The empirical proportion (real data) and the normal-approximation proportion (pnorm()) are close but not identical. The gap is the preterm-driven left skew the QQ plot showed.

The Central Limit Theorem in action

Birth weights are roughly normal already. To make the CLT more striking, simulate from an exponential population — heavily right-skewed — and watch sample means become bell-shaped.

set.seed(42)

sample_means <- replicate(1000, mean(rexp(30, rate = 0.1)))

ggplot(tibble(mean_x = sample_means), aes(x = mean_x)) +
  geom_histogram(aes(y = after_stat(density)),
                 bins = 30, fill = moe_colors$teal, color = "white") +
  stat_function(fun = dnorm,
                args = list(mean = mean(sample_means),
                            sd   = sd(sample_means)),
                color = moe_colors$coral, linewidth = 1) +
  labs(x = "Sample mean", y = "Density",
       title = "CLT: Sample Means from an Exponential Population (n = 30)",
       subtitle = "The source distribution is heavily right-skewed; the sample-mean distribution is nearly normal") +
  theme_moe()
Figure 22.5: CLT in action: 1,000 sample means (n = 30) drawn from an exponential population. The sample-mean distribution is approximately normal even though the source is not.

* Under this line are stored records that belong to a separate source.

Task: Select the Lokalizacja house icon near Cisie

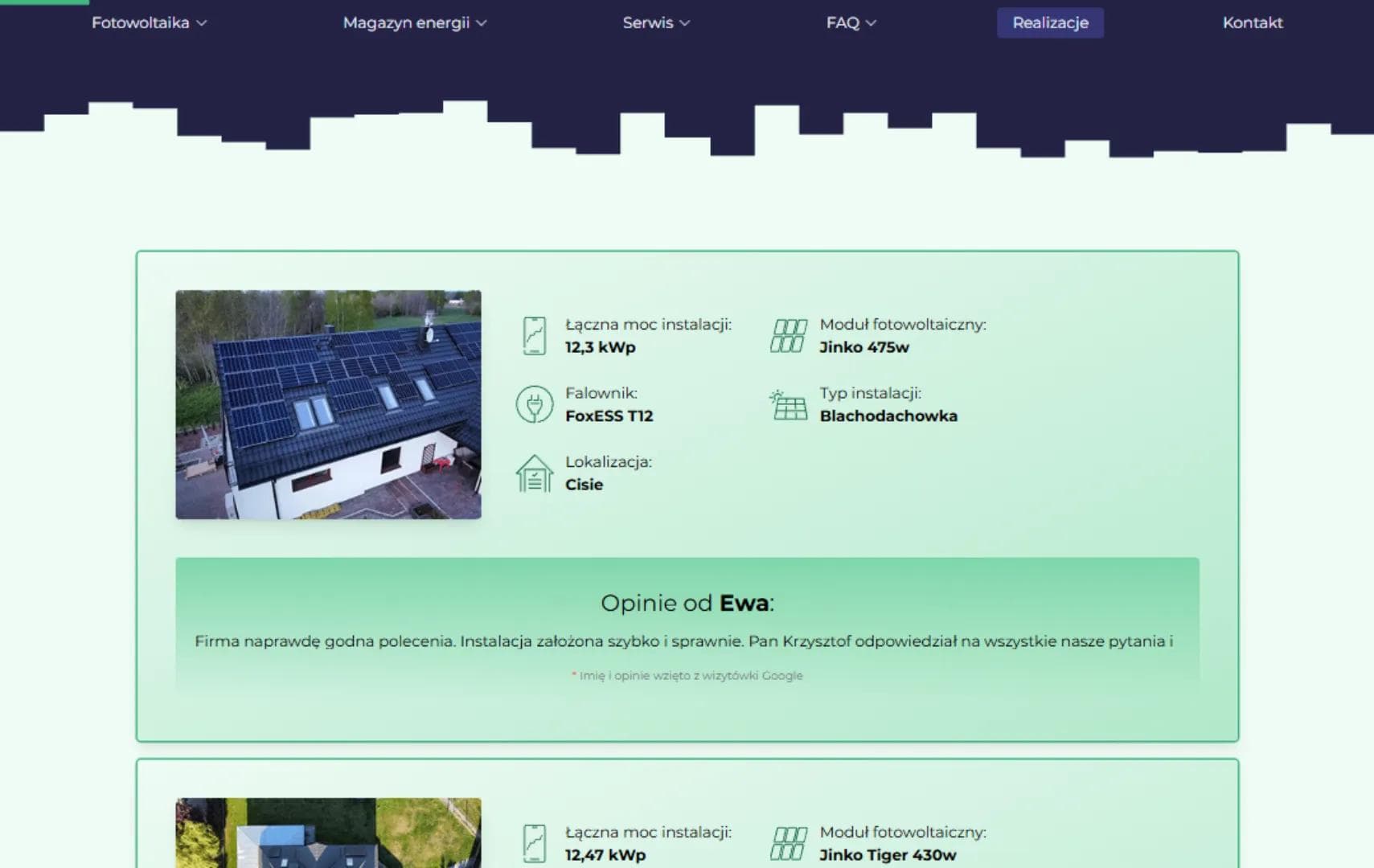Action: (x=533, y=473)
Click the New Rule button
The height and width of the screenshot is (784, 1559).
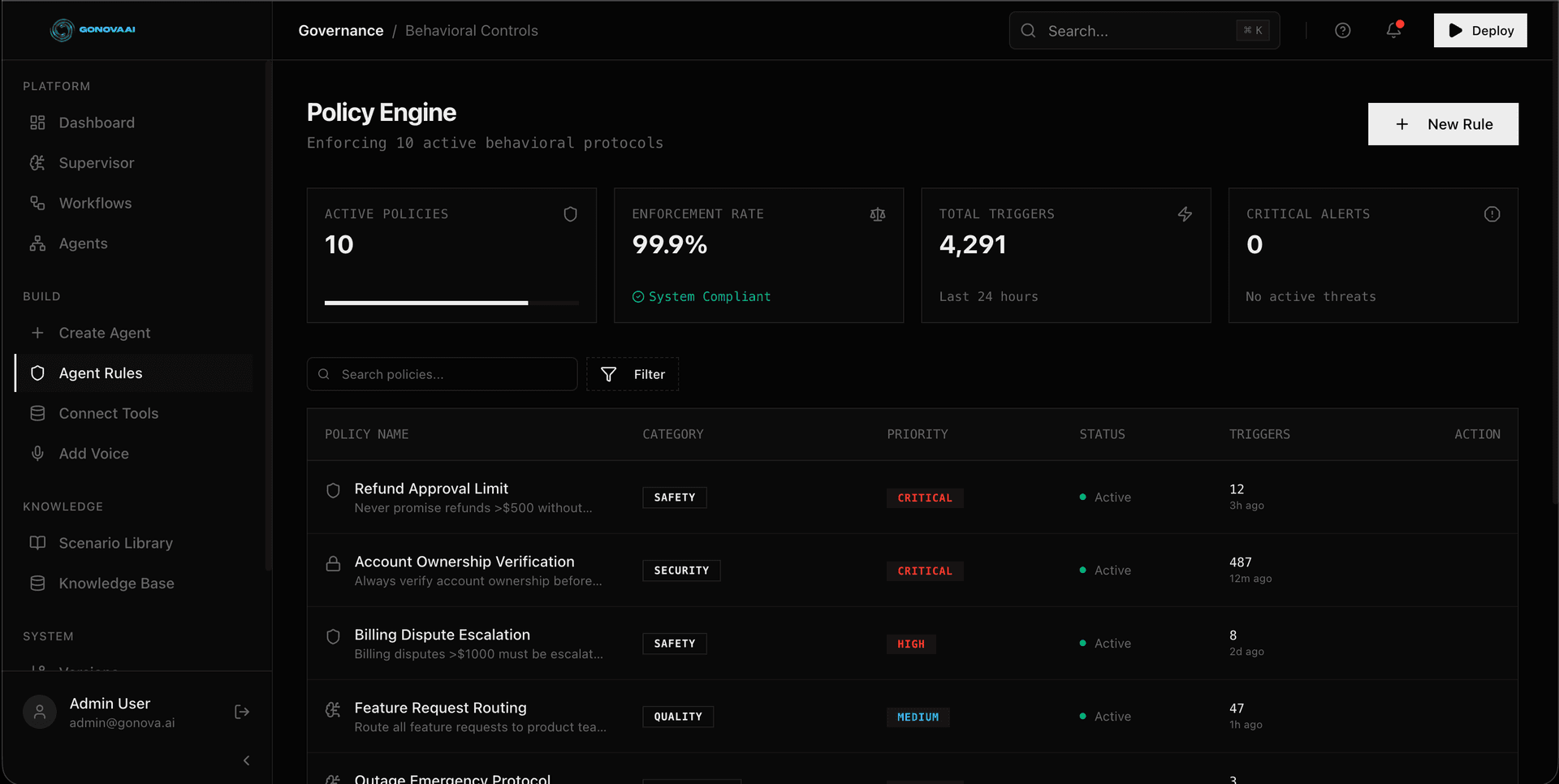point(1443,124)
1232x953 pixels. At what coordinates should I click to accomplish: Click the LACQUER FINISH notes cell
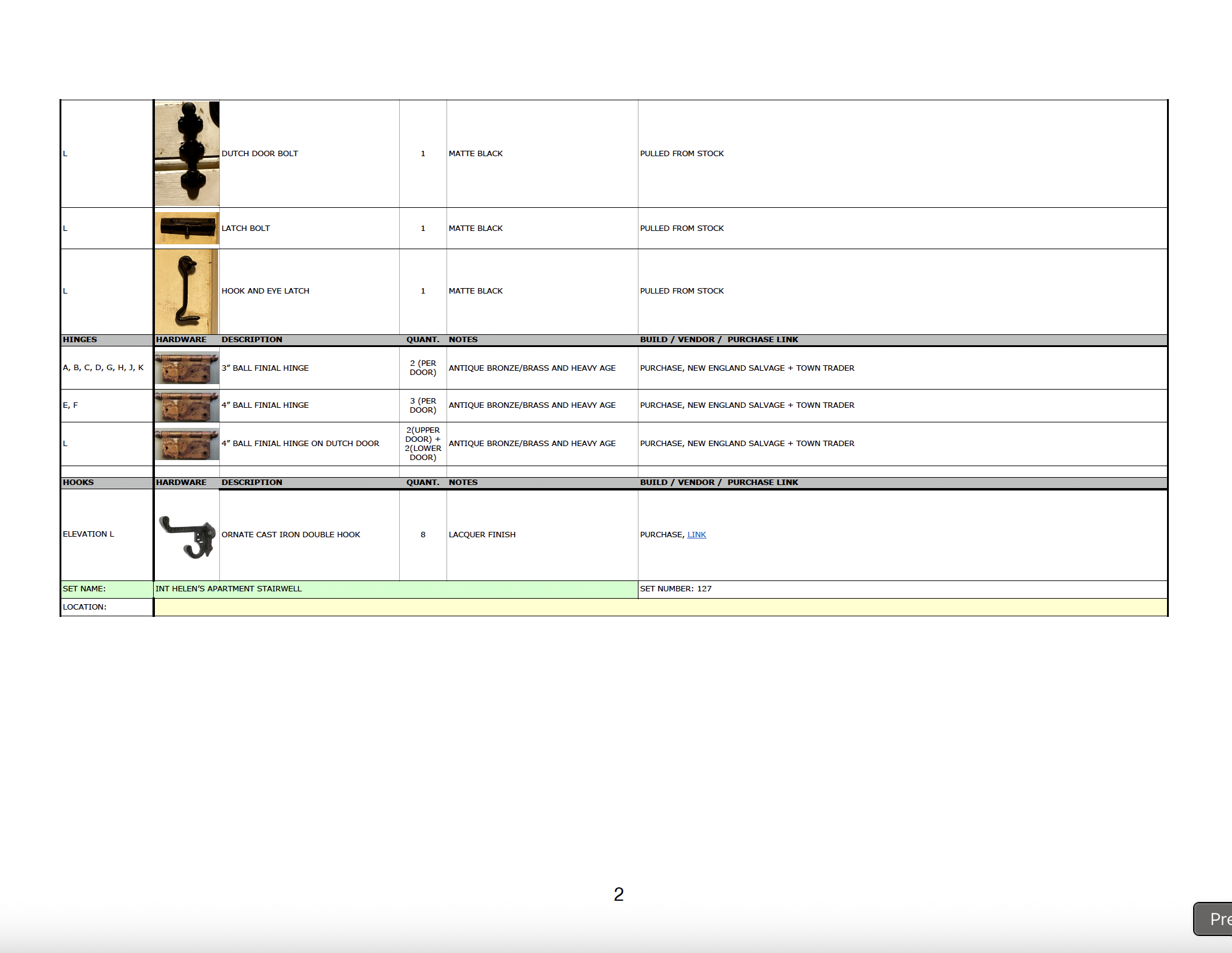click(x=482, y=535)
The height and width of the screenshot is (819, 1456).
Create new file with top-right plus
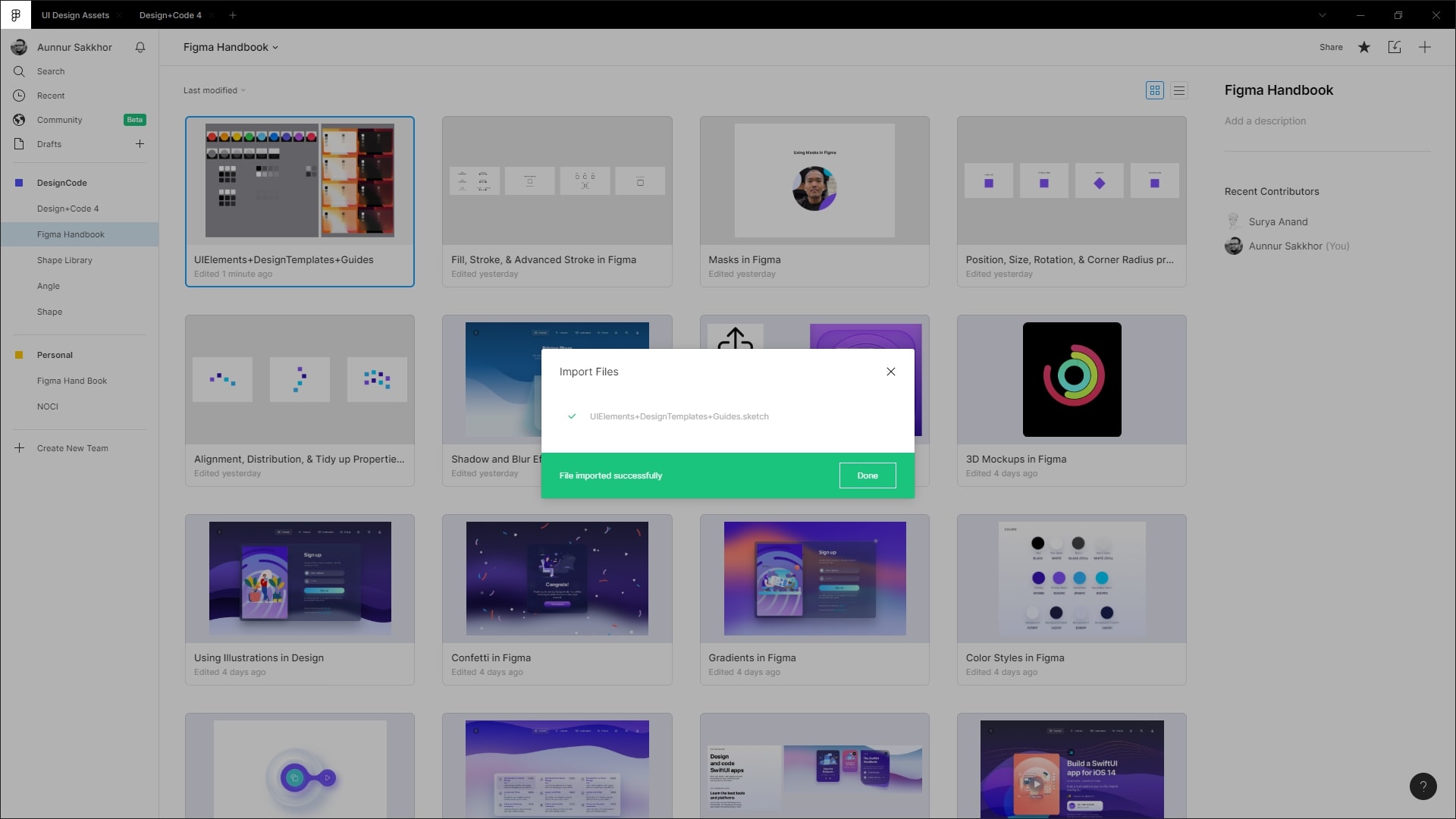pos(1425,47)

That bell shape is what makes inference possible — the CLT is what lets us use t-tests, confidence intervals, and z-based methods even when the underlying data is not normal.

Try it yourself

  1. CLT with smaller n. Re-run the simulation with rexp(5, ...) instead of rexp(30, ...). Is the sample-mean distribution still approximately normal? At what sample size does the bell shape become visible?
  2. Smoking and birth weight. Compare birth_weight_g between smoking_status groups using group_by() and summarize(). Then plot the two distributions overlaid. Is the gap big enough to see in a histogram, or do you need a more formal test (Chapter 8 will cover that)?